▸ **WHAT IS EXPECTED**
Transcribe the material verbatim, from the line containing "The width and height of the screenshot is (1257, 952)." through the end of the material.

-=-=-

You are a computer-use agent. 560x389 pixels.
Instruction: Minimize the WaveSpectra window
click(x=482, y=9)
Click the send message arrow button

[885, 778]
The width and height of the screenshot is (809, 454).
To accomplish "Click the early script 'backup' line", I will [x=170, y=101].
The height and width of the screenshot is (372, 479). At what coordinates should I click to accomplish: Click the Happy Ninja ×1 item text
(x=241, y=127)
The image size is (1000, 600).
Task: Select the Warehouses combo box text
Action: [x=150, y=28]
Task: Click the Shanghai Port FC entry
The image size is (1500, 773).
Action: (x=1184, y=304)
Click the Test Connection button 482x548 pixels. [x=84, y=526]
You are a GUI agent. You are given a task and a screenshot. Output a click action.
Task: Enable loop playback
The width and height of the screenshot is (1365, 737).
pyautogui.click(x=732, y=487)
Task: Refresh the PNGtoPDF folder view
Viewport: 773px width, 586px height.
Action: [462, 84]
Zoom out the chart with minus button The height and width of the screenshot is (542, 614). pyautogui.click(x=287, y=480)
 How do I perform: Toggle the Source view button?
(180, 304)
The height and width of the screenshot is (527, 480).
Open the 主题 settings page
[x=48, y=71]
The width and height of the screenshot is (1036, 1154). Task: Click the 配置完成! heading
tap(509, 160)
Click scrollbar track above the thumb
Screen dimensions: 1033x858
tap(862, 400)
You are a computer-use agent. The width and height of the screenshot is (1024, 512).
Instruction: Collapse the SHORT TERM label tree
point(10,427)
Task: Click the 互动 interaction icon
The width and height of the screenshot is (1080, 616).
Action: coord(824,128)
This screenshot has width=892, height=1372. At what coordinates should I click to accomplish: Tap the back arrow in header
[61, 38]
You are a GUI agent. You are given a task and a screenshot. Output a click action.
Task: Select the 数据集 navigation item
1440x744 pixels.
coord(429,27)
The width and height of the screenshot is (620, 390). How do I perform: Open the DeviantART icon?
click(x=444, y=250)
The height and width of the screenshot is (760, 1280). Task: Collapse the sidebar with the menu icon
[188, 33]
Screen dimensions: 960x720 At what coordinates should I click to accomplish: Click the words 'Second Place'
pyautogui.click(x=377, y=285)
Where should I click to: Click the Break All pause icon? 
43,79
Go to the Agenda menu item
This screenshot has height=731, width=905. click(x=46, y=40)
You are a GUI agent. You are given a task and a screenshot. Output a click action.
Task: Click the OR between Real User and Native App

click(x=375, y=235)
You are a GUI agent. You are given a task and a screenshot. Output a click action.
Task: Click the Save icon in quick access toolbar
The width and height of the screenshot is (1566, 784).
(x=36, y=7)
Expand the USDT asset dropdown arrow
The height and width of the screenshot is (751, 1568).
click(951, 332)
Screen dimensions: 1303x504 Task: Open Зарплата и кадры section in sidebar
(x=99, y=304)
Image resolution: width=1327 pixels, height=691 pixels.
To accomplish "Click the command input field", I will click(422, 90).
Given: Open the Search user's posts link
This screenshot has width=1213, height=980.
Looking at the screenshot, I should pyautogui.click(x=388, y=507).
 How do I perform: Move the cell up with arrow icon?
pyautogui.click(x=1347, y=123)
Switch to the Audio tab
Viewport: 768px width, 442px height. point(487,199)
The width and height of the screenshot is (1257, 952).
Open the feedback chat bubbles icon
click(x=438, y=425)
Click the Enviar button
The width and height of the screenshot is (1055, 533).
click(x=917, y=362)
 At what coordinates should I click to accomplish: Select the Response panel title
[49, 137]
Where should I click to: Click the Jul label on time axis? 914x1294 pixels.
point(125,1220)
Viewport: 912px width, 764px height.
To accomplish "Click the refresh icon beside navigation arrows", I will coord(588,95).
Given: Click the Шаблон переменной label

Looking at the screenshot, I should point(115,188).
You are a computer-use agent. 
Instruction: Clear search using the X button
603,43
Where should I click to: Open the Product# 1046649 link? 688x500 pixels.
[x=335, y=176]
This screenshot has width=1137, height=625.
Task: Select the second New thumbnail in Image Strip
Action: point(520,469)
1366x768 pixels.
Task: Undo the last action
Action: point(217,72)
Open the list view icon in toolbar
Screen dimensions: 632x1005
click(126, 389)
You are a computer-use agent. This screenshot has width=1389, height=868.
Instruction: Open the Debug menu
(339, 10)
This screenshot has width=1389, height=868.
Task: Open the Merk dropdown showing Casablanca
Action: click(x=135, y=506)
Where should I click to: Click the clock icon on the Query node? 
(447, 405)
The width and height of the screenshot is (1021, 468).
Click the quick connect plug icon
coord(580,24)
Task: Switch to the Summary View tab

-=-=-

▸ **WRITTEN SOLUTION**
The width and height of the screenshot is (1257, 952).
Open the feedback chat bubbles icon
click(x=438, y=425)
Click the Enviar button
The width and height of the screenshot is (1055, 533).
click(x=917, y=362)
 At what coordinates should I click to accomplish: Select the Response panel title
[49, 137]
Where should I click to: Click the Jul label on time axis? 914x1294 pixels.
point(125,1220)
Viewport: 912px width, 764px height.
To accomplish "Click the refresh icon beside navigation arrows", I will coord(588,95).
Given: Click the Шаблон переменной label

Looking at the screenshot, I should point(115,188).
You are a computer-use agent. 
Instruction: Clear search using the X button
603,43
Where should I click to: Open the Product# 1046649 link? 688x500 pixels.
[x=335, y=176]
This screenshot has width=1137, height=625.
Task: Select the second New thumbnail in Image Strip
Action: point(520,469)
1366x768 pixels.
Task: Undo the last action
Action: point(217,72)
Open the list view icon in toolbar
Screen dimensions: 632x1005
click(126, 389)
You are a computer-use agent. This screenshot has width=1389, height=868.
Instruction: Open the Debug menu
(339, 10)
This screenshot has width=1389, height=868.
Task: Open the Merk dropdown showing Casablanca
Action: click(x=135, y=506)
Where should I click to: Click the clock icon on the Query node? 
(447, 405)
The width and height of the screenshot is (1021, 468).
Click the quick connect plug icon
coord(580,24)
Task: Switch to the Summary View tab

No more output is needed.